それからあまり話題に上がってきませんが、角田もじわりじわりと追い上げています。しかし、彼はデビュー直後の3月だけで9つの3着を記録したように取りこぼしが多い印象があり、しかもそこそこ人気がある馬も多いので、何か一つパンチが足りないんですかね。噛み合ったら一気に勝ち星を量産しそうな感じがします。


我らが野中君は・・・

すっかり下位に定着してしまった野中君ですが、上昇気配はありません。いつも通りの中山、東京集中騎乗で、それが終われば苦しい夏のローカル戦が待っています。それなりに腕はあると思うのですよ。今年は1~3人に6回騎乗して2-0-3-1の成績ですし、人気馬に乗れればそこそこ勝てるハズです。

しかし、人気馬に乗る事が大変な騎手の世界、そう簡単に有力馬は回ってきません。特に今年は芝で未勝利ですし、主戦場となる未勝利戦も後が無い馬ばかりなので、なかなか頼みにくいですよね。
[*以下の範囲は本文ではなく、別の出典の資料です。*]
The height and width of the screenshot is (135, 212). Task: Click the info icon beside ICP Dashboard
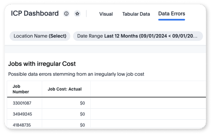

このまま年間10勝程度の騎手で終わってしまうのは悲しいですが、その可能性は非常に高そうです。はやり病が無ければ再び海外遠征して、少しは腕を磨けたと思いますが、今からじゃそれも難しいでしょう。結局、海外武者修行後の一瞬だけ輝いた形になってしまいました。藤懸のように粘り強く続けてチャンスを待つ騎手にはなって欲しくないなぁ。自分でチャンスを掴みに行って欲しかったよ・・・

なんだかこれで終わりのような文章ですが、もうそろそろ野中の応援を終えてもいいかなと思っているのですよ。もう一人の注目若手、坂井瑠星があそこまで活躍してしまうと、毎週毎週少ない騎乗馬と成績のデータをまとめ、落胆するのも辛いですからね。同じ海外武者修行組である坂井瑠星と比べながら追いかけてきましたが、今は菅原やミルコを追いかける方が楽しいですし、秋になれば丸2年になります。それだけの期間があって期待できる何かを見せられなかったのは野中君ですし、そうやって馬主や調教師、関係者の信頼も変化していくもんですから、たかが一ファンの私が諦めたっていいでしょう。

というわけで、野中君には最後に夏競馬で良い思い出を見せて欲しいもんです。